Previously we've looked at the D800 and D800E, as well as published our full review of the Nikon D800... as well as publishing a Nikon D800 User Review from a Canon user's perspective. Now we've got the Nikon D800 and D800E side by side for a direct comparison of cameras and image quality.

Nikon D800 vs D800E Features

The Nikon D800 and D800E specifications are exactly the same, however, the big difference can be found right in front of the sensor, and this makes a noticeable difference in image quality and results.

Nikon explain the differences between the D800 and D800E:

"The Nikon D800E features an optical filter with anti-aliasing properties removed in order to facilitate the sharpest images possible. This is an ideal tool for photographers who can control light, distance and their subject to the degree where they can mitigate the increased risk of moiré and false colour. Aside from the optical filter, all functions and features are the same as on the D800."

"Nikon engineers have developed a unique alternative for those seeking the ultimate in definition. The D800E incorporates an optical filter with all the anti-aliasing properties removed in order to facilitate the sharpest images possible.

This is an ideal tool for photographers who can control light, distance and their subjects to the degree where they can mitigate the occurrence of moiré. Aside from the optical filter, all functions and features are the same as on the D800.

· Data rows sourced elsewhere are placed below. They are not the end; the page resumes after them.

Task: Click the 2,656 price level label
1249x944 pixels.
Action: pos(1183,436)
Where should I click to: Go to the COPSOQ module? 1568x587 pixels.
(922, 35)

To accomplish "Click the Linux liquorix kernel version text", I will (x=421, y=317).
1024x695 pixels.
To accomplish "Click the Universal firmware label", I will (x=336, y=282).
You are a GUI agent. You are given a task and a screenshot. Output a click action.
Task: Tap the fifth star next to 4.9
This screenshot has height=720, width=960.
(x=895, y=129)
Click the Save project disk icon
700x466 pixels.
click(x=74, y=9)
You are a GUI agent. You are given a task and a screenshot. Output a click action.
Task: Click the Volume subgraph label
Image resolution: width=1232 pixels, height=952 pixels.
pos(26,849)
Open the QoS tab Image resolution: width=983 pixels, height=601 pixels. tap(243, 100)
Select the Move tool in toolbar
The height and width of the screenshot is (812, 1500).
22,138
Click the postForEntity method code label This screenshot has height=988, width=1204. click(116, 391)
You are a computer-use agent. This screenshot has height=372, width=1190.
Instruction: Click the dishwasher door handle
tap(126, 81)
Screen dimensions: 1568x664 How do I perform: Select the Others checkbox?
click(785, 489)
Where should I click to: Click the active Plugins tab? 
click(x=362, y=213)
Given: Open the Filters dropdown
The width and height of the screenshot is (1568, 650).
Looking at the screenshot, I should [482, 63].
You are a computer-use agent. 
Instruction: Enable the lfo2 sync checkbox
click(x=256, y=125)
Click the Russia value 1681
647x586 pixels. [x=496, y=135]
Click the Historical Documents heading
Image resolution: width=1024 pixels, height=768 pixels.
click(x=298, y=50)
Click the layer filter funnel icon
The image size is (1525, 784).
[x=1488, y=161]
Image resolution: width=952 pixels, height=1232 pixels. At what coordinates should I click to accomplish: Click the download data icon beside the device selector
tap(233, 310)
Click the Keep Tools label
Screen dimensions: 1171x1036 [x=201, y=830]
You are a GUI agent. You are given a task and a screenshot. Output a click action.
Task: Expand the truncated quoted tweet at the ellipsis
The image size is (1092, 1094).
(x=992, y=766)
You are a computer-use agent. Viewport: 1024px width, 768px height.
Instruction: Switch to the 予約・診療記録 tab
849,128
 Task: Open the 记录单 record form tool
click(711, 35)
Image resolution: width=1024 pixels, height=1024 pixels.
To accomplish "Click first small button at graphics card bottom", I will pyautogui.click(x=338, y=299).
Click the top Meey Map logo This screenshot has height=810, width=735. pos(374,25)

Note: The D800E carries an increased possibility that moiré and false color will appear, compared to the D800. IR cut and antireflective coating properties of the optical filter remain the same with both versions."

Nikon D800 Filter

"The original light and light separated in horizontal direction with the low-pass filter 1 are transmitted through the low-pass filter 2 with the wavelengths unchanged. The original light is transmitted as it is, and light separated with the low-pass filter 1 changes only direction vertically (two points are maintained). By converting polarized light into circularly polarized light with the wave plate, two points are divided into four points.

With the D800, light passing through the lens that is separated in four segments using a low-pass filter is received by the image sensor. Because separation pitch of the low-pass filter is much shorter than that of the image sensor, moiré and false color reduction can be achieved with minimal deterioration of resolution."

Nikon D800E Filter

"By employing the optical glass, the original light and light separated in vertical direction with the low-pass filter 1 is transmitted through the low-pass filter 2 as non-polarized light with the same optical path length. The low-pass filter 2 changes the direction of separated light to the opposite side to revert to the original optical path, and the combined light is transmitted to the image sensor as a single point.

With the D800E, the effects of the low-pass filter is removed, and the light is received by the image sensor at a single point, achieving higher-resolution images with minimal blur."

Another difference between the two cameras can be found in the box contents, with the D800E coming with a full version of Capture NX 2 as this has built in moire processing for the D800E's RAW files. The D800E also comes with the same wide camera strap as the D800, however the writing on the strap has D800E on it, instead of D800.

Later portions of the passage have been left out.